Everyone loves data, right?
It’s wonderful in that statistics can be made to tell whatever story best suits the current context.
Low time on page? That’s great, our users are finding what they need quickly and easily.
Low time on page? That’s not good, our users aren’t engaging with our content and are hitting the eject button.
To that end, Google Analytics can be both a God-send and an unkempt demon spawn spewed forth from Satan’s quivering loins.
At USC, our web authoring model is very much distributed - we have ~150 active authors maintaining pages across the site, pages of varying complexities and visitations.
We could easily enough grant all those authors access to our Google Analytics account either by way of adding each individual or creating a generic account and distributing the credentials.
Neither is overly appealling, as much because of the somewhat sensitive nature of some of the data in the analytics account, and also because provisioning 150 users would be the shittiest task in a stack of shitty tasks.
Ideally, we’d be providing light-weight analytics data in the context of the author’s pages. Old Joe doesn’t need to know about what’s happening on the other 10,000 pages on the site, he’s only really interested in the sub-set that he maintains. He wants to know that his content is engaging and driving visitors to his goal pages.
Sure, each of our authors is contributing to the big picture, but for each individual, the analytics data they’re interested in is very much a specific sub-set.
So I wrote a shiny new Umbraco package to meet our need - a light-weight Google Analytics integration that displays a simple set of datapoints, in the familiar context of an Umbraco backoffice node, so that old mate Joe can at a glance compare traffic to his pages since he changed the main image and added some new fluffy text.
Which brings me back to the title of this post.
Being able to implement a robust solution is only part of effective development.
You can’t deliver a quality solution without a deep understanding of the problem.
We could relatively easily give access to our Google Analytics account, but while that’s a solution, it’s showing a lack of understanding with regard to the problem.
When our users ask for page stats, they don’t mean the hundreds of datapoints Google generates.
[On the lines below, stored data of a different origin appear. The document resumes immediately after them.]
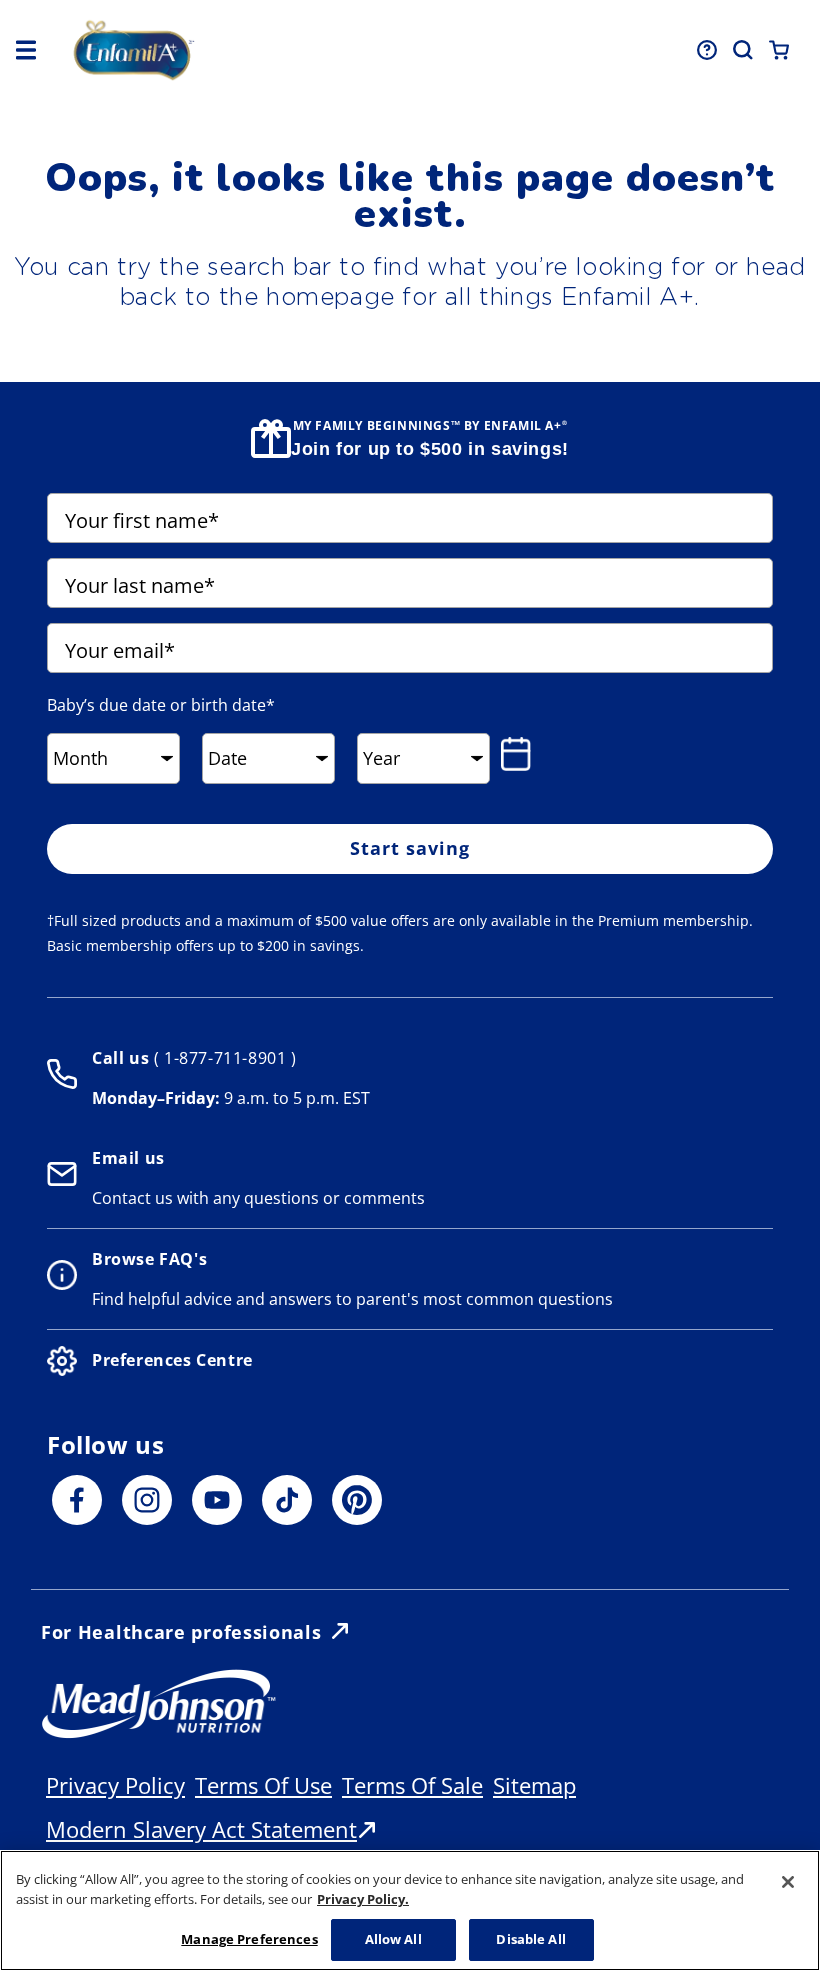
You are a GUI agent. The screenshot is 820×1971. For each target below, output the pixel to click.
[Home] (221, 50)
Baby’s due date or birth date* (161, 705)
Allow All (393, 1939)
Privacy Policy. (363, 1899)
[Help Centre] (707, 50)
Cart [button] (779, 50)
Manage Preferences (249, 1939)
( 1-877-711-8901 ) (222, 1058)
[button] (26, 50)
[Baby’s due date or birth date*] (520, 754)
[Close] (788, 1882)
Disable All (530, 1939)
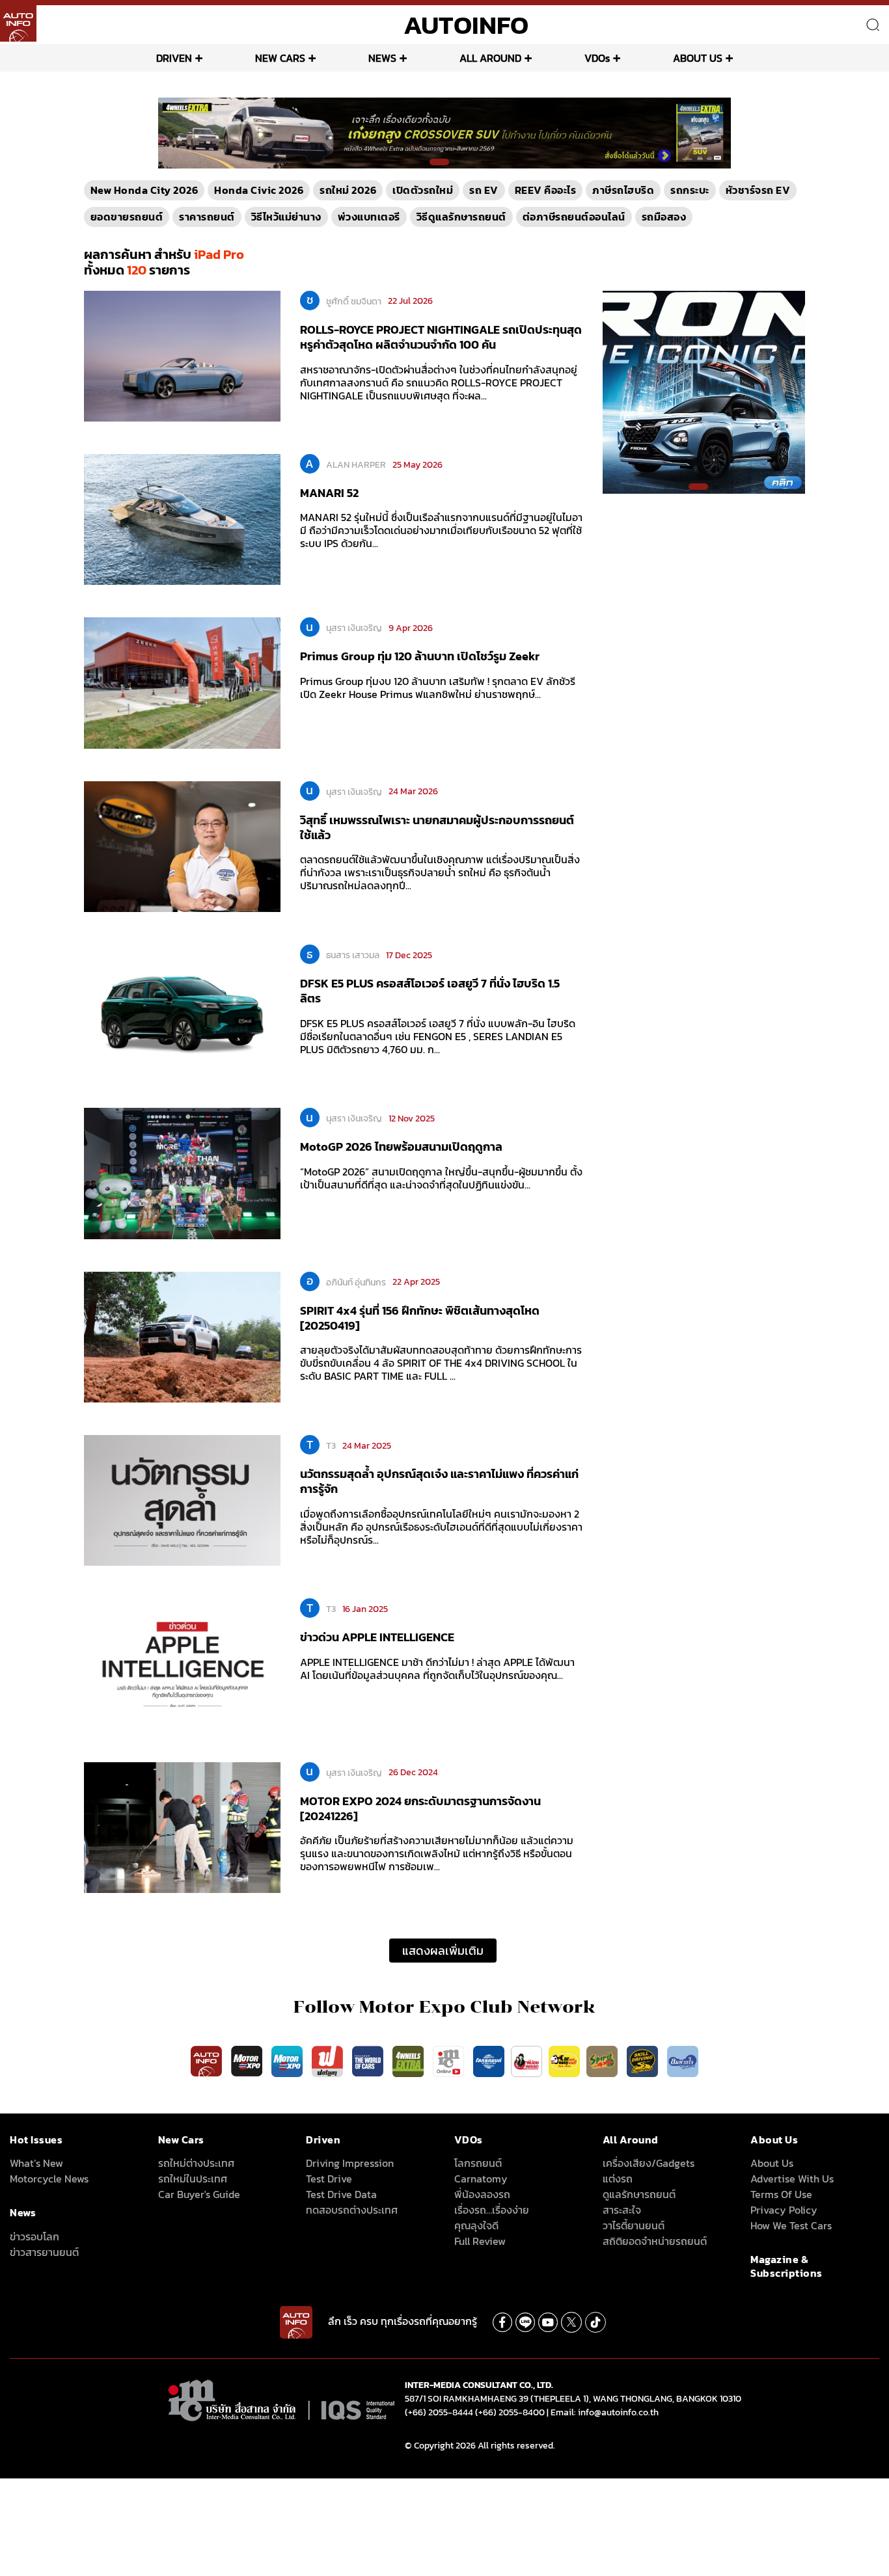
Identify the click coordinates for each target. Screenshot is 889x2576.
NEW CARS (280, 58)
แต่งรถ (618, 2178)
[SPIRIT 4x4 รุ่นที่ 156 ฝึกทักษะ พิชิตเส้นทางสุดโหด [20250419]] (182, 1336)
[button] (439, 162)
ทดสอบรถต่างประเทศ (352, 2210)
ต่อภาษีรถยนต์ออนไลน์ (574, 216)
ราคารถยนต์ (207, 216)
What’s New (36, 2163)
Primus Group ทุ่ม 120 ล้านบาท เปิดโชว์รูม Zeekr (420, 656)
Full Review (480, 2241)
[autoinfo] (18, 23)
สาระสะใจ (622, 2210)
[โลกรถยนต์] (489, 2060)
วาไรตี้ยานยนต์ (633, 2225)
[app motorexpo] (248, 2060)
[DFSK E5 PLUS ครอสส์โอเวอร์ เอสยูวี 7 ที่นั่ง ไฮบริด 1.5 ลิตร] (182, 1009)
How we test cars (791, 2225)
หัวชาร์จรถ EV (758, 190)
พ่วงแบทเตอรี (369, 216)
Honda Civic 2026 (258, 190)
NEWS (382, 58)
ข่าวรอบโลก (34, 2236)
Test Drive (329, 2178)
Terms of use (781, 2194)
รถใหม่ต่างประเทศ (196, 2163)
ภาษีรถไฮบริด (623, 190)
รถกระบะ (689, 190)
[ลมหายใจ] (683, 2060)
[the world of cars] (369, 2060)
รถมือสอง (664, 216)
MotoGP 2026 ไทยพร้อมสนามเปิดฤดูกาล (401, 1146)
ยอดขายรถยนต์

They’re interested in a few key statistics - time on page, unique visitors, total visits, devices, browser version etc. If they really want something detailed, we can generate a report to suit.
Effectively solving the problem - ‘we want stats’ - means knowing exactly what that means. I’ve got a pretty deep understanding of the university’s business, particularly with regard to the website, so am in a position to tailor a solution that solves the specific problem without having to spend too much time identifying the exact issue.
It’s a great position to be in, made even better by the easy extensibility Umbraco brings to the party, and the super-supportive community members who are always willing to share the approaches they’ve taken to solving their problems.
I’ll add a technical run down on the PieMan package, but for now, if you’re interested take a look at the source or grab the package from the Umbraco repository. It’s still in beta, but 90% of the time, it works all the time (see, stats are fun!).